[j-nsp] CoS Marking/Rewrite Theory

Chris Evans chrisccnpspam at gmail.com
Fri Oct 3 22:45:28 EDT 2008


First of all please forgive me if I cause confusion on this and let me know
if I can clarify things more..

I come from a Cisco world and am learning JUNOS. I have a question in
regards to CoS markings on packets. In Cisco devices I can modify Layer2 or
Layer3 CoS header information INGRESS an interface. From my reading in
Juniper Devices you can only write that information EGRESS an interface and
it comes from the 'rewrite-map'.

With Juniper devices you apply an input firewall filter that matches the
traffic and then you define it to a forwarding class. Traffic is then
forwarded through the device and once it reaches its egress interface using
the rewrite-map it marks the packet CoS information based on the
forwarding-class the packet was defined to. Also as we know, if filters
aren't applied to force traffic forwarding classification the 'classifier'
map is used to correlate the CoS markings to forwarding classes by default.
We also know that if a rewrite-map isn't defined the traffic passes out and
interface unmodified.


Here's my question. Say I have a router with 3 interfaces, 2 interfaces are
input and 1 output. Interface #1 and #2 are input and #3 would be output. On
interface #1 I want to mark the traffic as its currently unmarked and I want
it marked to DSCP EF(46).

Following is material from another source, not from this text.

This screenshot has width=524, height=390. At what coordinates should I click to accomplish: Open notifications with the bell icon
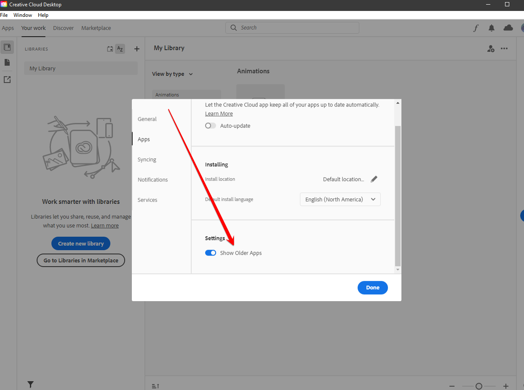[x=491, y=28]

I have to apply the firewall filter and define
this traffic into the expedited forwarding class. To make traffic egress of
the router have this marking I have to also apply the dscp rewrite-map on
interface #3. On interface #2 the traffic is already marked to DSCP43. As I
do not have a firewall filter applied, the default classifer map kicks in
and maps the DSCP 43 traffic to expedited forwarding class as well. Once
this traffic exits the router out of interface #3, the rewrite map that had
to be defined for interface #1 will rewrite this traffic to DSCP 46,
overwriting my original markets. Now I cannot differentiate the traffic
further on in the network.


I see this is as a big limitation. Are there workarounds that I'm missing?